All of the data must be returned word for word.
*****
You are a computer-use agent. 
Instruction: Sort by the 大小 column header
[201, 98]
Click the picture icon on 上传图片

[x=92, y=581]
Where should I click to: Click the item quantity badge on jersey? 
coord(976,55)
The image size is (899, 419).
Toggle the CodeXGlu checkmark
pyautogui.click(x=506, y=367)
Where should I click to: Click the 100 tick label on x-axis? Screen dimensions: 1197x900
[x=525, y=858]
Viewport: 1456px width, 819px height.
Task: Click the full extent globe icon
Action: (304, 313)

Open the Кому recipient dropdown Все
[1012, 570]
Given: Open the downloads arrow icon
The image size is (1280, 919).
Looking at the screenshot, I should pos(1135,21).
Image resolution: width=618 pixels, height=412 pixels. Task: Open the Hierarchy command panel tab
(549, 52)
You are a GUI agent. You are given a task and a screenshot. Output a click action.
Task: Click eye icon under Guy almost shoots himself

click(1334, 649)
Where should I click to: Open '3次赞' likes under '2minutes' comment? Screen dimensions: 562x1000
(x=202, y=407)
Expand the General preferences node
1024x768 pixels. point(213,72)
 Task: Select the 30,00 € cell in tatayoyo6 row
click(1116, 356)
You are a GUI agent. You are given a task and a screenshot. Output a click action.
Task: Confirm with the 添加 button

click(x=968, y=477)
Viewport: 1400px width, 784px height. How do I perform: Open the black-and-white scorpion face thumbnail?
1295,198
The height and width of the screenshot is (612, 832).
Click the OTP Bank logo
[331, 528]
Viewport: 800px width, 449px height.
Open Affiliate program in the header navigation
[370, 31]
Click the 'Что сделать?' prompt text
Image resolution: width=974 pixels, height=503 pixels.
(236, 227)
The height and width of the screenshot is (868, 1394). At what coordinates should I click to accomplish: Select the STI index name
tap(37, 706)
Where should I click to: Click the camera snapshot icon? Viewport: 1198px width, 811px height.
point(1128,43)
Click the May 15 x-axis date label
*****
Result of this exercise:
You are a computer-use agent. 
Instruction: Sort by the 大小 column header
[201, 98]
Click the picture icon on 上传图片

[x=92, y=581]
Where should I click to: Click the item quantity badge on jersey? 
coord(976,55)
The image size is (899, 419).
Toggle the CodeXGlu checkmark
pyautogui.click(x=506, y=367)
Where should I click to: Click the 100 tick label on x-axis? Screen dimensions: 1197x900
[x=525, y=858]
Viewport: 1456px width, 819px height.
Task: Click the full extent globe icon
Action: (304, 313)

Open the Кому recipient dropdown Все
[1012, 570]
Given: Open the downloads arrow icon
The image size is (1280, 919).
Looking at the screenshot, I should pos(1135,21).
Image resolution: width=618 pixels, height=412 pixels. Task: Open the Hierarchy command panel tab
(549, 52)
You are a GUI agent. You are given a task and a screenshot. Output a click action.
Task: Click eye icon under Guy almost shoots himself

click(1334, 649)
Where should I click to: Open '3次赞' likes under '2minutes' comment? Screen dimensions: 562x1000
(x=202, y=407)
Expand the General preferences node
1024x768 pixels. point(213,72)
 Task: Select the 30,00 € cell in tatayoyo6 row
click(1116, 356)
You are a GUI agent. You are given a task and a screenshot. Output a click action.
Task: Confirm with the 添加 button

click(x=968, y=477)
Viewport: 1400px width, 784px height. How do I perform: Open the black-and-white scorpion face thumbnail?
1295,198
The height and width of the screenshot is (612, 832).
Click the OTP Bank logo
[331, 528]
Viewport: 800px width, 449px height.
Open Affiliate program in the header navigation
[370, 31]
Click the 'Что сделать?' prompt text
Image resolution: width=974 pixels, height=503 pixels.
(236, 227)
The height and width of the screenshot is (868, 1394). At what coordinates should I click to accomplish: Select the STI index name
tap(37, 706)
Where should I click to: Click the camera snapshot icon? Viewport: 1198px width, 811px height.
point(1128,43)
Click the May 15 x-axis date label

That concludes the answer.